Working from the records below, repeat exactly the lines starting at the line that contains "Task: Toggle the" and ending at the line that contains "Task: Enable NML castles only", inclusive.

----------

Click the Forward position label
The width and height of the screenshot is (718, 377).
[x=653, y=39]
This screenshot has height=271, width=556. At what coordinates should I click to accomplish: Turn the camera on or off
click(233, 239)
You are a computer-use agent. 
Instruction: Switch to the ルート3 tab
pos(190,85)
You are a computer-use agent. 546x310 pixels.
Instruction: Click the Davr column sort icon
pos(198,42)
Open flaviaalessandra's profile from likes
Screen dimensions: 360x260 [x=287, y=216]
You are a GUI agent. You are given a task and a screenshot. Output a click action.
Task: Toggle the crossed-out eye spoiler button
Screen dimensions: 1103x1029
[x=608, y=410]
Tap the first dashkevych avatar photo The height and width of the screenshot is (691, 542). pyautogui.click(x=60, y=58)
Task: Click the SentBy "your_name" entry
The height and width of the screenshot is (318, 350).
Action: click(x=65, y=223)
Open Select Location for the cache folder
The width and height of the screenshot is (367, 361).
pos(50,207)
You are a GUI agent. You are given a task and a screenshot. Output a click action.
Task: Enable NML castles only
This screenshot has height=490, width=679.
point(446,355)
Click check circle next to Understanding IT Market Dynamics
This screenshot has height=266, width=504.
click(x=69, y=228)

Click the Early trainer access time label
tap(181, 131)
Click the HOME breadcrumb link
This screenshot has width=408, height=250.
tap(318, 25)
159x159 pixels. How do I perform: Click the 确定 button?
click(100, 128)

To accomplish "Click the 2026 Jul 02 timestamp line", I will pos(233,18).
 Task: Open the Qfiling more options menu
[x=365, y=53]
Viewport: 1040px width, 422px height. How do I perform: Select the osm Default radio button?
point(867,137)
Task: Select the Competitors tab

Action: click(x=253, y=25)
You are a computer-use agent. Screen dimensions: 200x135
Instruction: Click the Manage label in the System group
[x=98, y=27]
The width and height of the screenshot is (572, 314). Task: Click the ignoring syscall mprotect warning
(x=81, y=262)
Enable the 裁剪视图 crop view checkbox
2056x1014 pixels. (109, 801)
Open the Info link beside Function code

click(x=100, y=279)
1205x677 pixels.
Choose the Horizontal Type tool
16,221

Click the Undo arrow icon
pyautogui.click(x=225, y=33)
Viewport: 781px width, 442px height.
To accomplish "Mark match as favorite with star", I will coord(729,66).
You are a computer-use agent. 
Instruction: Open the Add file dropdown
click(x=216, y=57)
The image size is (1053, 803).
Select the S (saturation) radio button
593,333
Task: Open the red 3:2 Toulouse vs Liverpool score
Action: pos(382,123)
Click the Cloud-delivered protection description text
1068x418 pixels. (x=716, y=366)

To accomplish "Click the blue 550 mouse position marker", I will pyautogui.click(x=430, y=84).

----------

_SOLVED PROBLEM_.
Task: Toggle the crossed-out eye spoiler button
Screen dimensions: 1103x1029
[x=608, y=410]
Tap the first dashkevych avatar photo The height and width of the screenshot is (691, 542). pyautogui.click(x=60, y=58)
Task: Click the SentBy "your_name" entry
The height and width of the screenshot is (318, 350).
Action: click(x=65, y=223)
Open Select Location for the cache folder
The width and height of the screenshot is (367, 361).
pos(50,207)
You are a GUI agent. You are given a task and a screenshot. Output a click action.
Task: Enable NML castles only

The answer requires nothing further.